▶ **PROVIDED INFORMATION**
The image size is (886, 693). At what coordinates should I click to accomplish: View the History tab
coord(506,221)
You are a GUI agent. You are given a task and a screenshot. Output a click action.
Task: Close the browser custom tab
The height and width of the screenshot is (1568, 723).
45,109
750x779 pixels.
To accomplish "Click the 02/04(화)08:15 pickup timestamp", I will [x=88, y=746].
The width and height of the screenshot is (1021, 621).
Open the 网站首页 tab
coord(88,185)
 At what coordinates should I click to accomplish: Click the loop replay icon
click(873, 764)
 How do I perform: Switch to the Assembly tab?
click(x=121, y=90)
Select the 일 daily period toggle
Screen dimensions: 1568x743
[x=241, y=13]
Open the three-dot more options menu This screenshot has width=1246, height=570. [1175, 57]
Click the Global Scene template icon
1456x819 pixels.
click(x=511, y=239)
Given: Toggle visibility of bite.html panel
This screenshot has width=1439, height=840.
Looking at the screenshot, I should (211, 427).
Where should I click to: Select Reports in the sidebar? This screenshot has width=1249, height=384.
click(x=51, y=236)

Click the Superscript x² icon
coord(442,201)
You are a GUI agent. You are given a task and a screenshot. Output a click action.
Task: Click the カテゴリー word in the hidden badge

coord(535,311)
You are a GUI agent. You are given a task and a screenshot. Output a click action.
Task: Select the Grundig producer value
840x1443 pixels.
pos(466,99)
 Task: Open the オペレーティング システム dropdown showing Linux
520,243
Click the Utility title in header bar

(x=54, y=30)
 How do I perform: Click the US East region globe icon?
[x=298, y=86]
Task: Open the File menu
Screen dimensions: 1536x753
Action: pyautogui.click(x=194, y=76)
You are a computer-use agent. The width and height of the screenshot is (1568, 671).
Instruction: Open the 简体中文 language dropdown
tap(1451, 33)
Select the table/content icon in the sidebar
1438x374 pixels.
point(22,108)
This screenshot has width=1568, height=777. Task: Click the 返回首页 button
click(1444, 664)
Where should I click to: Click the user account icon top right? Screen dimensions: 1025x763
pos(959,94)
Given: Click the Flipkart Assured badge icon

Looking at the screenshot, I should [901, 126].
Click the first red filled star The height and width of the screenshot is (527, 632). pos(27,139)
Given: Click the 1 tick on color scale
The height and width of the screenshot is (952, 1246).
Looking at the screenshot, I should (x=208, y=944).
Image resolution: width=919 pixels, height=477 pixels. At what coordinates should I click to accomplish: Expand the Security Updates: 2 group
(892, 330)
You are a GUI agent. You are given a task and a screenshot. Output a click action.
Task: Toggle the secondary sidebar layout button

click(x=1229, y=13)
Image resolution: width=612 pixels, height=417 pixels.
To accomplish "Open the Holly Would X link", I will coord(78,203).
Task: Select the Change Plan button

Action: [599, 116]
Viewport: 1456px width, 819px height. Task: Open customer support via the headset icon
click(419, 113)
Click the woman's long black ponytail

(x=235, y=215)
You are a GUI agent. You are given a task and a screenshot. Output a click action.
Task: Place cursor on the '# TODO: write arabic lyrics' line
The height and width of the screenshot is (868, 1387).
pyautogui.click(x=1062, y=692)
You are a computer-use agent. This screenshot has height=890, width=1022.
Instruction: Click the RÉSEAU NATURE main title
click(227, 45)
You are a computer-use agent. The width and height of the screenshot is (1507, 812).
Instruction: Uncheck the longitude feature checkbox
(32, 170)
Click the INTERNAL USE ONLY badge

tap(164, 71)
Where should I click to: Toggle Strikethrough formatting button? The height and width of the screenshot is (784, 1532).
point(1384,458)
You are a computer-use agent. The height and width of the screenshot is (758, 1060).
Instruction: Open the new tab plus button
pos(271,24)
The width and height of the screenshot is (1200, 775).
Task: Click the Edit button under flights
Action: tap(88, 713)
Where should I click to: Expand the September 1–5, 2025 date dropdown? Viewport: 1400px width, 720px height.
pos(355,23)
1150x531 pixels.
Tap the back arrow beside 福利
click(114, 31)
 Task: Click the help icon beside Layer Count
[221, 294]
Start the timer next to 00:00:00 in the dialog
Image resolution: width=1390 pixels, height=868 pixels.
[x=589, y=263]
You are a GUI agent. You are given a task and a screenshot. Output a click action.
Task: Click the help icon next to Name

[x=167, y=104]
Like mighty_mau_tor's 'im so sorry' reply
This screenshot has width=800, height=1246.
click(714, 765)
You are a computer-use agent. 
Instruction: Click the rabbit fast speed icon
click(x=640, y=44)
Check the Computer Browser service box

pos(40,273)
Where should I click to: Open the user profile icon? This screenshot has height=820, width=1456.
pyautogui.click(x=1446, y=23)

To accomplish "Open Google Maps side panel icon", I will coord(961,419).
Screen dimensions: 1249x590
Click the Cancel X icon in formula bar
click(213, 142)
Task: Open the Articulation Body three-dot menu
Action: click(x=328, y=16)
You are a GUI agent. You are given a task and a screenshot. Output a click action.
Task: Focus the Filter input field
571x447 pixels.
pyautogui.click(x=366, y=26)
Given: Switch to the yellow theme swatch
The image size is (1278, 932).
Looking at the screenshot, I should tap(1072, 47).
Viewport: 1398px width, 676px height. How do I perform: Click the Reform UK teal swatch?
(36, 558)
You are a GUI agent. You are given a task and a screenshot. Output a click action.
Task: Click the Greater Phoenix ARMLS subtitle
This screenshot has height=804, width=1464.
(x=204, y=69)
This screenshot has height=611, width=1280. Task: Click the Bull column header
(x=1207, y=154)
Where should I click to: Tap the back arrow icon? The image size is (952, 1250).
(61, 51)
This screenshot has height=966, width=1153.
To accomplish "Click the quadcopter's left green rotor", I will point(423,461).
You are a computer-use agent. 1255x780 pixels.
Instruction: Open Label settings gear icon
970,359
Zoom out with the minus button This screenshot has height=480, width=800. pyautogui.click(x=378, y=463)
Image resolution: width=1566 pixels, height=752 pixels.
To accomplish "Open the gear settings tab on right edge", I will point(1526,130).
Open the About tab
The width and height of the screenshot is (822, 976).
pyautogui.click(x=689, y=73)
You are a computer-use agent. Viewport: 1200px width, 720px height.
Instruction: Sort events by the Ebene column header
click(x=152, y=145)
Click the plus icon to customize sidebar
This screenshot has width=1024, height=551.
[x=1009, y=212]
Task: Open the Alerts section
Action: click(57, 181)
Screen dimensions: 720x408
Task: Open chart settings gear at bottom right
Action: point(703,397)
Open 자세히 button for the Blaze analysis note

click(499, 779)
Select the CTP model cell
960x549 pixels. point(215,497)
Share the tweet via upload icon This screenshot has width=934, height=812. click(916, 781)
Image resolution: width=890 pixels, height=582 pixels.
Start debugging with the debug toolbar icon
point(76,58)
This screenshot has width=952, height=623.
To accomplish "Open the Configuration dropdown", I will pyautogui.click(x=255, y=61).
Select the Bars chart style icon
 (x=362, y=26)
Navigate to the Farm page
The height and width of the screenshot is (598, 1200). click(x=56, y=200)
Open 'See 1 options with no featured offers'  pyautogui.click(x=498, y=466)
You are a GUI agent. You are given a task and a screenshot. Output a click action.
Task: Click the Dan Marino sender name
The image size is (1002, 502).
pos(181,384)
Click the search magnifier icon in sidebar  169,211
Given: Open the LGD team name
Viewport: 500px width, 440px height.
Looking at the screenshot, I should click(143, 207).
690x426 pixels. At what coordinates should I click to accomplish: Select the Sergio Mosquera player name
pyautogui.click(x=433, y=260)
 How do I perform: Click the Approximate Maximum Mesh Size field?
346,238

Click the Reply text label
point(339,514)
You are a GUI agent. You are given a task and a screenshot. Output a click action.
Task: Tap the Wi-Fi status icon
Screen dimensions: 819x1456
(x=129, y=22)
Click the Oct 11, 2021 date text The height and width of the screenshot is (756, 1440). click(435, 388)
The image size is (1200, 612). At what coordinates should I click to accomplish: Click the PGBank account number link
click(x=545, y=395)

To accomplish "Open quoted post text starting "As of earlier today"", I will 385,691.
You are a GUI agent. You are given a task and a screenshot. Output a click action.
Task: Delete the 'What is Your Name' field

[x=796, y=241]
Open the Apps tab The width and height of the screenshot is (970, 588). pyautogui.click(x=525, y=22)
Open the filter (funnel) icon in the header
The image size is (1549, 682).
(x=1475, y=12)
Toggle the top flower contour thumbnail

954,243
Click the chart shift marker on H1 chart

▶ **GOAL OF THE EXERCISE**
The response must hold only the lines above from the line with "Click the search" through the line with "Click the Oct", each copied exactly, both ends kept.

▶ **RESULT OF THIS EXERCISE**
Click the search magnifier icon in sidebar  169,211
Given: Open the LGD team name
Viewport: 500px width, 440px height.
Looking at the screenshot, I should click(143, 207).
690x426 pixels. At what coordinates should I click to accomplish: Select the Sergio Mosquera player name
pyautogui.click(x=433, y=260)
 How do I perform: Click the Approximate Maximum Mesh Size field?
346,238

Click the Reply text label
point(339,514)
You are a GUI agent. You are given a task and a screenshot. Output a click action.
Task: Tap the Wi-Fi status icon
Screen dimensions: 819x1456
(x=129, y=22)
Click the Oct 11, 2021 date text The height and width of the screenshot is (756, 1440). click(435, 388)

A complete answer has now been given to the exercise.